Bigger update:

The content of this article is now available as a full-length video course that walks you through every step of the code. You can take the course for free (and access everything else on Lynda.com free for 30 days) if you sign up with this link.

Have you heard people talking about machine learning but only have a fuzzy idea of what that means? Are you tired of nodding your way through conversations with co-workers? Let’s change that!


This guide is for anyone who is curious about machine learning but has no idea where to start. I imagine there are a lot of people who tried reading the wikipedia article, got frustrated and gave up wishing someone would just give them a high-level explanation. That’s what this is.

The goal is be accessible to anyone — which means that there’s a lot of generalizations. But who cares? If this gets anyone more interested in ML, then mission accomplished.


What is machine learning?

Machine learning is the idea that there are generic algorithms that can tell you something interesting about a set of data without you having to write any custom code specific to the problem. Instead of writing code, you feed data to the generic algorithm and it builds its own logic based on the data.

For example, one kind of algorithm is a classification algorithm. It can put data into different groups. The same classification algorithm used to recognize handwritten numbers could also be used to classify emails into spam and not-spam without changing a line of code.

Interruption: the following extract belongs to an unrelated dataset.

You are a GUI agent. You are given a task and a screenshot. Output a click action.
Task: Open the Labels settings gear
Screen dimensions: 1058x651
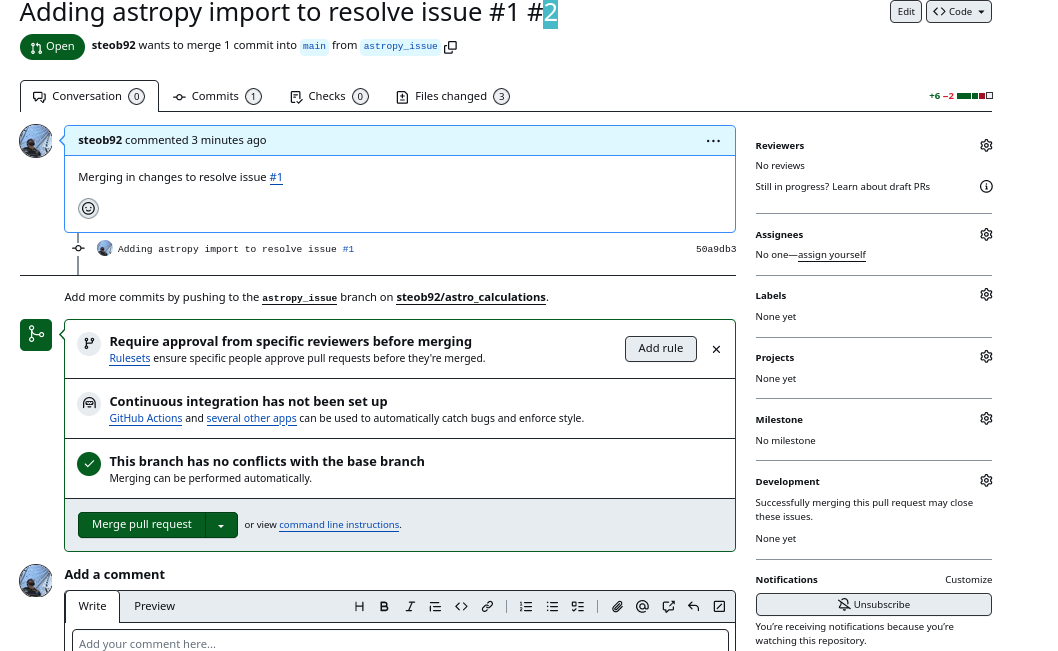tap(986, 294)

It’s the same algorithm but it’s fed different training data so it comes up with different classification logic.

This machine learning algorithm is a black box that can be re-used for lots of different classification problems.

“Machine learning” is an umbrella term covering lots of these kinds of generic algorithms.

Two kinds of Machine Learning Algorithms

You can think of machine learning algorithms as falling into one of two main categories — supervised learning and unsupervised learning. The difference is simple, but really important.

Supervised Learning

Let’s say you are a real estate agent. Your business is growing, so you hire a bunch of new trainee agents to help you out. But there’s a problem — you can glance at a house and have a pretty good idea of what a house is worth, but your trainees don’t have your experience so they don’t know how to price their houses.

To help your trainees (and maybe free yourself up for a vacation), you decide to write a little app that can estimate the value of a house in your area based on it’s size, neighborhood, etc, and what similar houses have sold for.

So you write down every time someone sells a house in your city for 3 months. For each house, you write down a bunch of details — number of bedrooms, size in square feet, neighborhood, etc. But most importantly, you write down the final sale price:

This is our “training data.”

Using that training data, we want to create a program that can estimate how much any other house in your area is worth:

We want to use the training data to predict the prices of other houses.

This is called supervised learning. You knew how much each house sold for, so in other words, you knew the answer to the problem and could work backwards from there to figure out the logic.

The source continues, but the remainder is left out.